### GOAL A
Translate this sentence from the audio book review into French: "There were too many non-consequential characters."

### PASSAGE
An Audio Book Disaster

I'm not usually harsh on authors who have topped the Best Seller lists in the past, but I just finished Still Life With Crows by Douglas Preston and Lincoln Child. I'm sorry, let me rephrase that. I just finished CD number 4 of 13 in this audio book narrated by Scott Brick and I plan to return them to the library, unfinished.

I can't even push myself to listen to the rest. My O.C.D. is even saying, "Oh, no girl, I'm not going to make you finish it either."

Was it bad? No, not particularly. The writing is fine and the characters are okay. I didn't have any problems staying in the story, but this was only my 2nd audio book ever and I feel like I'm not giving the narrator a chance. Well, I know I'm not giving him a chance because I'm returning it without having finished the story, right?

Things that annoyed me with the narration and the story:

1. Just because a story takes place in the South or Midwest, doesn't mean you have to narrate in a slow southern drawl, good GAWD!

2. The dialogue coming from FBI Special Agent Pendergast: a southern drawl for a stoic character sounds ridiculous.

3. There were too many non-consequential characters.

4. The cover made it look like a horror story and this blurb makes it sound the same. Correct me if I'm wrong.

A small Kansas town has turned into a killing ground.
Is it a serial killer, a man with the need to destroy?
Or is it a darker force, a curse upon the land?
Amid golden cornfields, FBI Special Agent Pendergast discovers evil in the blood of America's heartland.
No one is safe.

5. I got to chapter 17 and nothing scary happened. Only the discovery of a dead human body and a dead dog. As a matter of fact, I was bored on top of being annoyed with the narration, and I still don't know what genre this is.

Did I mention I got bored?

Anyway, I feel badly for this feedback, but I'm glad I didn't spend the money to purchase the audio book. I would be highly pissed at myself. With my time freed up from that painful mess, I get to begin listening to Fool by Christopher Moore. It sounds promising as the narrator has an English accent. This is the quote that made me check it out:

This is a bawdy tale. Herein you will find gratuitous shagging, murder, spanking, maiming, treason, and heretofore unexplored heights of vulgarity and profanity, as well as non-traditional grammar, split infinitives, and the odd wank.

Sounds like my kind of audio book. We shall see!

Have you ever listened to a book and just couldn't give the narrator a chance to finish? Tell me the title so I don't make another mistake!

### DATA PROVIDED

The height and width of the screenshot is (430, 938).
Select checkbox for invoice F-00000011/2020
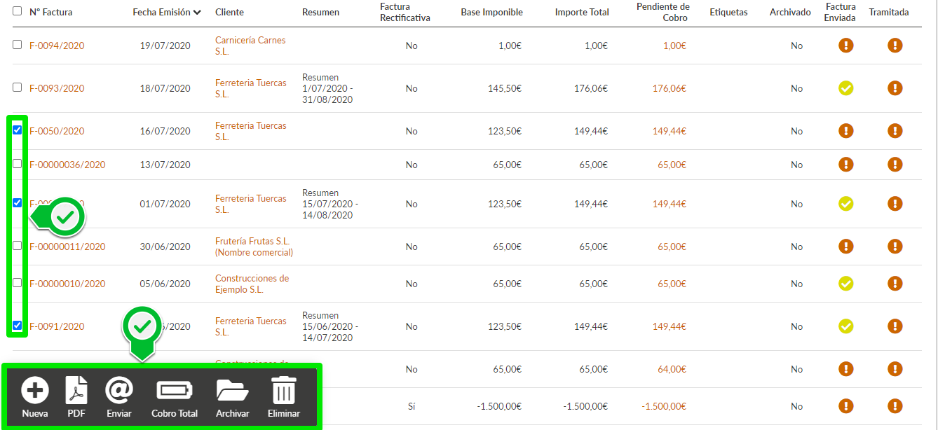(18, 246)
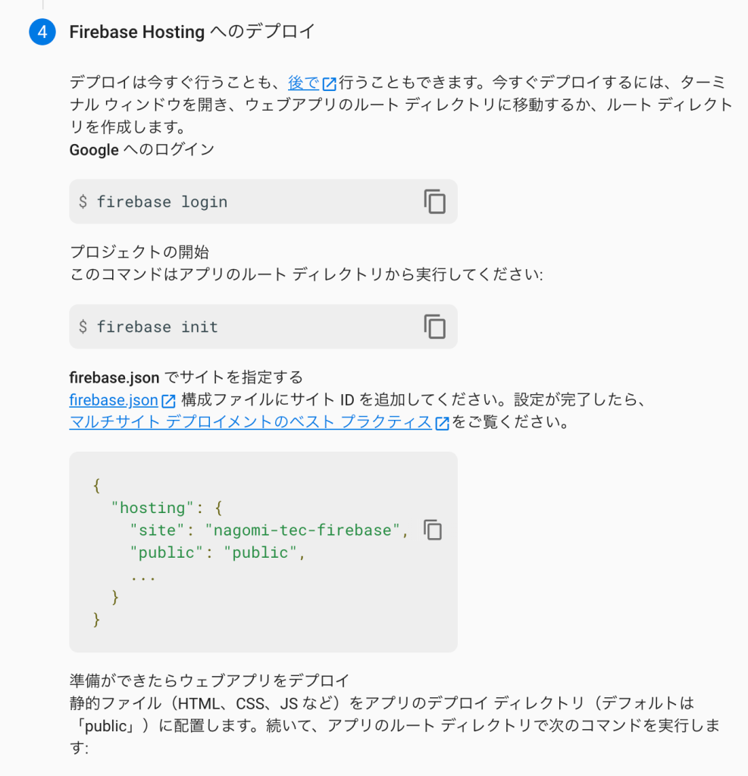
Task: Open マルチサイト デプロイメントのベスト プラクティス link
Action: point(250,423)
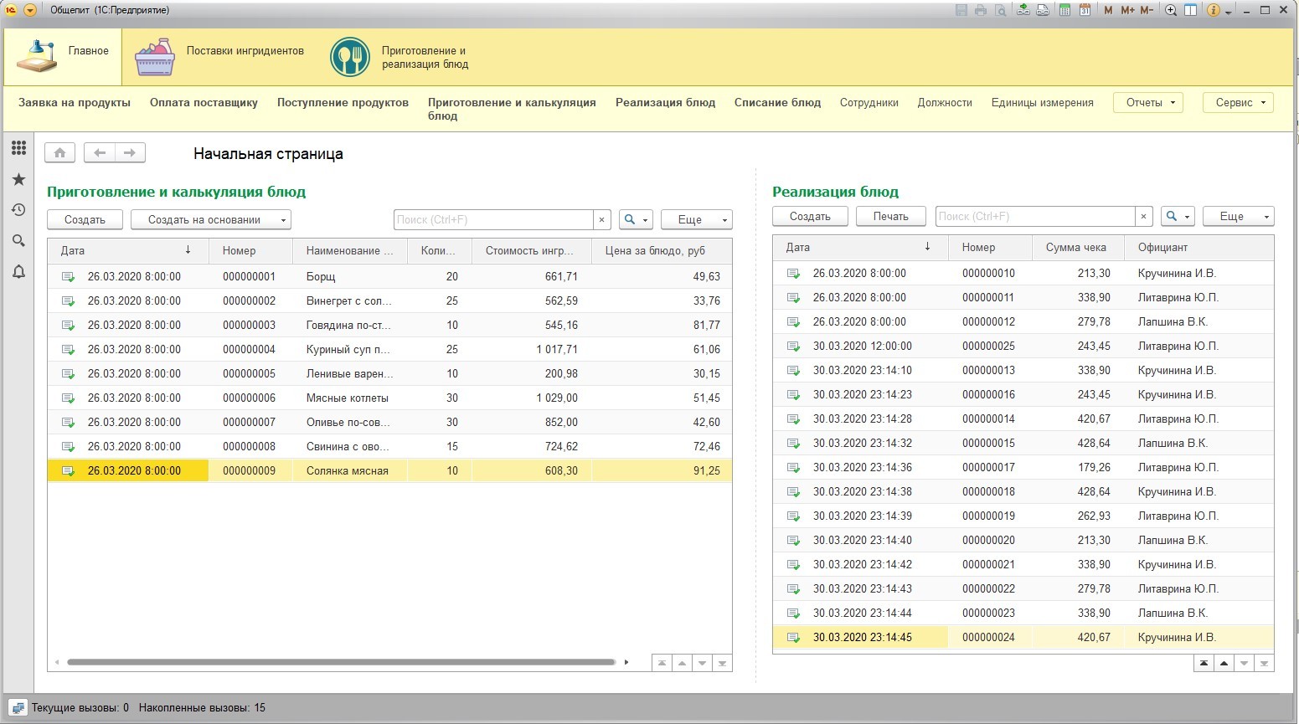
==
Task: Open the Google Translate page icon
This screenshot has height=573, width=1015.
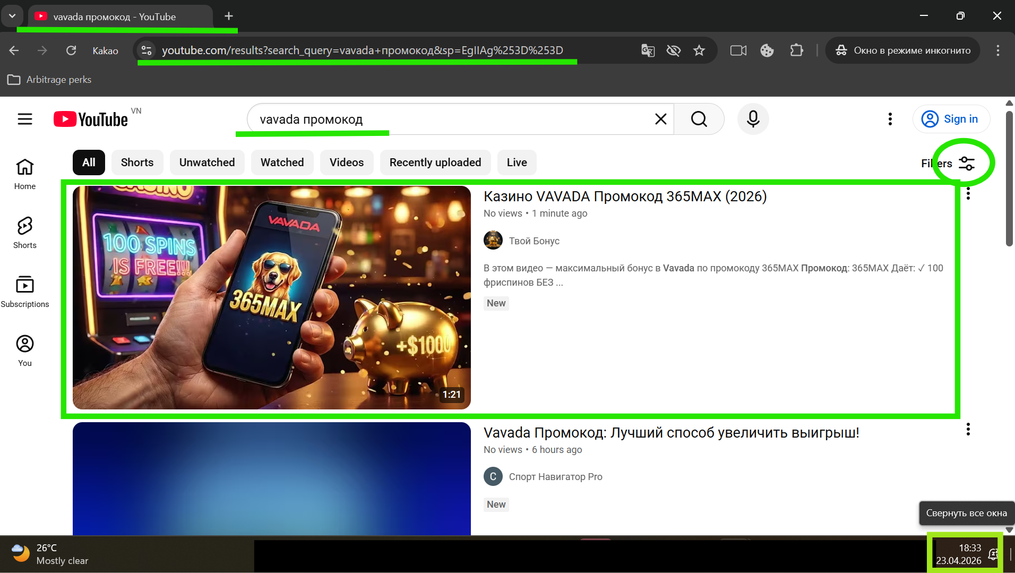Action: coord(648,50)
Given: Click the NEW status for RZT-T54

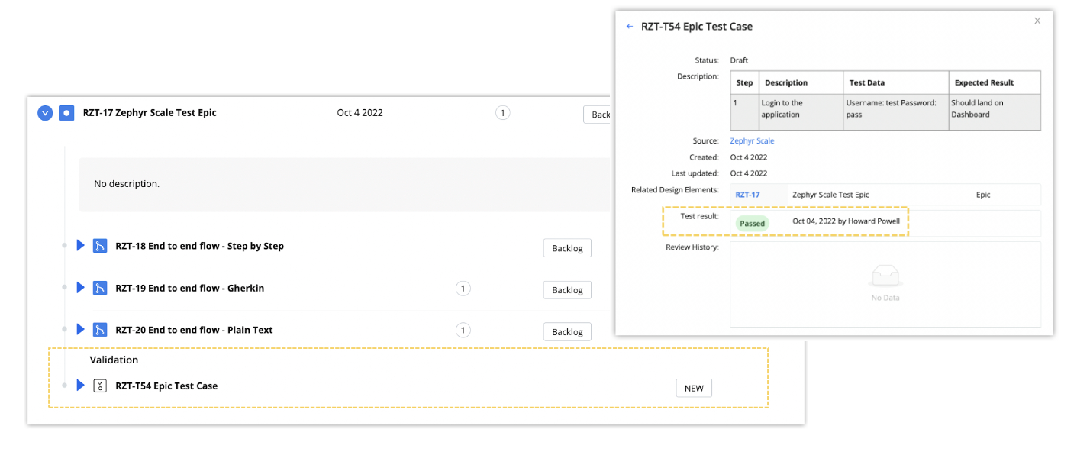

### GOAL B
Convert the rows from the line containing "Task: Open the Google Translate page icon" to the line containing "Given: Click the NEW status for RZT-T54" into a numbered list, omitting the pictures and any blank lines.

### WORKED SOLUTION A
Il y avait trop de personnages sans importance.

### WORKED SOLUTION B
1. Task: Open the Google Translate page icon
2. This screenshot has height=573, width=1015.
3. Action: coord(648,50)
4. Given: Click the NEW status for RZT-T54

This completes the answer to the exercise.